┌──

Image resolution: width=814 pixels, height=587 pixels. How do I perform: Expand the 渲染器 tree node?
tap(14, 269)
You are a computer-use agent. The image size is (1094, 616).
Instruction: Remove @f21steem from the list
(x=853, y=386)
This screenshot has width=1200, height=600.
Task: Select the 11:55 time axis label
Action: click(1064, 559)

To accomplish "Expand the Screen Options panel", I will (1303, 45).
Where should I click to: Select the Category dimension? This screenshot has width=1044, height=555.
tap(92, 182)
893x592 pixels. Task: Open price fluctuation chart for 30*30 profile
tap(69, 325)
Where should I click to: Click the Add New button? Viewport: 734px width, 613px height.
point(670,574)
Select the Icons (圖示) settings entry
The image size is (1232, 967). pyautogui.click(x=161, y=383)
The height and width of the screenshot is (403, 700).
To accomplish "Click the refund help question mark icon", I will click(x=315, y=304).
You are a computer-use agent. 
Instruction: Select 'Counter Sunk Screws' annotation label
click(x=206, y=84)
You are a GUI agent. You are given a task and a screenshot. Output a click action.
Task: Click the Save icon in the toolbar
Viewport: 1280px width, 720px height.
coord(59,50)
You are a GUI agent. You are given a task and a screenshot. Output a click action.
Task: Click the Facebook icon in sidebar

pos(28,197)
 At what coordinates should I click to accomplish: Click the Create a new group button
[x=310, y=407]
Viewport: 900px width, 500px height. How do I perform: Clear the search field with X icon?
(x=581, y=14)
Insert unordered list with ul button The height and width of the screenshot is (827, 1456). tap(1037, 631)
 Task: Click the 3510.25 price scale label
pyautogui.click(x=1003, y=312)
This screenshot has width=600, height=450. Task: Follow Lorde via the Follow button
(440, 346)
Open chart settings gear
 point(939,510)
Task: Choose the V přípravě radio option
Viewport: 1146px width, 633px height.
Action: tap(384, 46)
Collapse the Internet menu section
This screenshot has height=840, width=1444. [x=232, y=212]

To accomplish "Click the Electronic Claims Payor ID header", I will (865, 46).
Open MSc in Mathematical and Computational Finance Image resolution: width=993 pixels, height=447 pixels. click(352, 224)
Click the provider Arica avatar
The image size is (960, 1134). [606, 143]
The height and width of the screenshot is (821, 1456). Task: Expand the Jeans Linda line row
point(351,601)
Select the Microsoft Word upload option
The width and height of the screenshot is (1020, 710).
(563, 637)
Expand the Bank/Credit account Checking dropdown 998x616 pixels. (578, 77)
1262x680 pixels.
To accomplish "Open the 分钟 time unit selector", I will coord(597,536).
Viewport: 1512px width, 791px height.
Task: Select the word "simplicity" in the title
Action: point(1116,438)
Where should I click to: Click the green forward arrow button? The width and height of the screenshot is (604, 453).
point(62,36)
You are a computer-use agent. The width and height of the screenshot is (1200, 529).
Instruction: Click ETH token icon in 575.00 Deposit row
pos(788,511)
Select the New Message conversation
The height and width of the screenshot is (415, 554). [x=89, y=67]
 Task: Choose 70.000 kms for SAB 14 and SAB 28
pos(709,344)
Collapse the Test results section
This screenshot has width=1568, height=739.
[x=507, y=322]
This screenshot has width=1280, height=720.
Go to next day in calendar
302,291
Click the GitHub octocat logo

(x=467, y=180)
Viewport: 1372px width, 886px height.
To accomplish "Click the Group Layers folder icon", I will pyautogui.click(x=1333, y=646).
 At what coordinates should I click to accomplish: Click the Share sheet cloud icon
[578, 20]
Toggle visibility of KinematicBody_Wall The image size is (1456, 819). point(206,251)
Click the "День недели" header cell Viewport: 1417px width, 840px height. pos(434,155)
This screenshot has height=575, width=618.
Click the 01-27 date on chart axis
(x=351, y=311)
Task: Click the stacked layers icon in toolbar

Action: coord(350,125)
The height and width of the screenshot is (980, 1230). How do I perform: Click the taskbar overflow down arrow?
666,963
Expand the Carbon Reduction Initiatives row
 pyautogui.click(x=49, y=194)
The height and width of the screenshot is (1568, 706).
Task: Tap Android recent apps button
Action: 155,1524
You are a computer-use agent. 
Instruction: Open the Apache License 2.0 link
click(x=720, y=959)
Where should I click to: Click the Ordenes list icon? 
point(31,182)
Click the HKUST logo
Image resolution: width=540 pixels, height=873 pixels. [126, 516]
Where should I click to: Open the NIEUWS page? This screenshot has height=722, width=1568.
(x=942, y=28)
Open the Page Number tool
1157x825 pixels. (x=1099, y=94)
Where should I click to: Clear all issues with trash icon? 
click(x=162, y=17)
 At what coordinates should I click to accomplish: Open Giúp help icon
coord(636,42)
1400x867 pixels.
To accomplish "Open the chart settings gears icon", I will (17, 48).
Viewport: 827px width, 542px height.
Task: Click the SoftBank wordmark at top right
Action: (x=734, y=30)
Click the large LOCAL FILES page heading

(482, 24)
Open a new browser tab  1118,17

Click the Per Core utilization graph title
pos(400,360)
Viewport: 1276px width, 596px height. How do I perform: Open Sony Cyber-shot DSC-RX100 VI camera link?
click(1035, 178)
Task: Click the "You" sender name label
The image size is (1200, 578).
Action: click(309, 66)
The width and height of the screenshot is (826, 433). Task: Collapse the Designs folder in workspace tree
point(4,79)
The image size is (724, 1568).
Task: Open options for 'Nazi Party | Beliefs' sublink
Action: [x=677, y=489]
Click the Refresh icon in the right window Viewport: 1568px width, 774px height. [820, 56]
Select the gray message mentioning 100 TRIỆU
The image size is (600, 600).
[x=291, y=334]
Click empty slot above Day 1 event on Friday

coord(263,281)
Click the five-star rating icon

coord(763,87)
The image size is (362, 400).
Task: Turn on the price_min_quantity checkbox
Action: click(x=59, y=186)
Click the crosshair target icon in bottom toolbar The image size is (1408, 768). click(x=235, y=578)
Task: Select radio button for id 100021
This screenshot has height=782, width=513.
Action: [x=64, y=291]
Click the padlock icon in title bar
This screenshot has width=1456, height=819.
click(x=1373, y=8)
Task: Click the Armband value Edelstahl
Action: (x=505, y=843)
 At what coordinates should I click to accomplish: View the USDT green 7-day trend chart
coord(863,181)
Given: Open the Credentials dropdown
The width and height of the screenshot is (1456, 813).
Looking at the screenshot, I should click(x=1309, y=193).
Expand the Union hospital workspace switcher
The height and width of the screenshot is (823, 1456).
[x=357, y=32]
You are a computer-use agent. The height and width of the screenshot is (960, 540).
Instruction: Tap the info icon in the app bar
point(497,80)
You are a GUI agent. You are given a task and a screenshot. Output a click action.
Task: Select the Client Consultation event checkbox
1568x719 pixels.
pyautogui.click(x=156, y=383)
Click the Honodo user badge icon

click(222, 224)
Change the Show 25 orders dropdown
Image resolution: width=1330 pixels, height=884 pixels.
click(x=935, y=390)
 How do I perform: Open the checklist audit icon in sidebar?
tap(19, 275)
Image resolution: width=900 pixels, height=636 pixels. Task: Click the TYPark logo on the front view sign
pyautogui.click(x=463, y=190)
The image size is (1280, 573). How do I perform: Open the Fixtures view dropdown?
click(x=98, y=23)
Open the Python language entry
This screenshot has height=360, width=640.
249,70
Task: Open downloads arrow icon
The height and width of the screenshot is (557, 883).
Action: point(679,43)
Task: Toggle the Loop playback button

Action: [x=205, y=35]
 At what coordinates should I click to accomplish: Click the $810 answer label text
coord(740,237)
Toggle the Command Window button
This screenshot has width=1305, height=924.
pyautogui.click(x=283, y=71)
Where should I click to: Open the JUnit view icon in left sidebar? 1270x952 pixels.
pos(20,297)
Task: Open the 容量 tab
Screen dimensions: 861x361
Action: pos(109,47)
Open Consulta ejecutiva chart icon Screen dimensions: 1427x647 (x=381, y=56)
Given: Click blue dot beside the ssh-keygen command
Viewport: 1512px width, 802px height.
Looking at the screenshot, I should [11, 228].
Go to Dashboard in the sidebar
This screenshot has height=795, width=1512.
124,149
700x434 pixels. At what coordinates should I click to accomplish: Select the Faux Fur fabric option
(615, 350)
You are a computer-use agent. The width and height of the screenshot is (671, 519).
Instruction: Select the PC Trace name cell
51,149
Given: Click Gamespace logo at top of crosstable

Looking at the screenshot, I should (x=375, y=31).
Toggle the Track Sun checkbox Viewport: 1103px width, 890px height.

└──

Copy out the lines of the listing word for word, starting with the line that contains "Expand the Bank/Credit" and going on through the line that contains "will pyautogui.click(x=1333, y=646).".

Expand the Bank/Credit account Checking dropdown 998x616 pixels. (578, 77)
1262x680 pixels.
To accomplish "Open the 分钟 time unit selector", I will coord(597,536).
Viewport: 1512px width, 791px height.
Task: Select the word "simplicity" in the title
Action: point(1116,438)
Where should I click to: Click the green forward arrow button? The width and height of the screenshot is (604, 453).
point(62,36)
You are a computer-use agent. The width and height of the screenshot is (1200, 529).
Instruction: Click ETH token icon in 575.00 Deposit row
pos(788,511)
Select the New Message conversation
The height and width of the screenshot is (415, 554). [x=89, y=67]
 Task: Choose 70.000 kms for SAB 14 and SAB 28
pos(709,344)
Collapse the Test results section
This screenshot has width=1568, height=739.
[x=507, y=322]
This screenshot has width=1280, height=720.
Go to next day in calendar
302,291
Click the GitHub octocat logo

(x=467, y=180)
Viewport: 1372px width, 886px height.
To accomplish "Click the Group Layers folder icon", I will pyautogui.click(x=1333, y=646).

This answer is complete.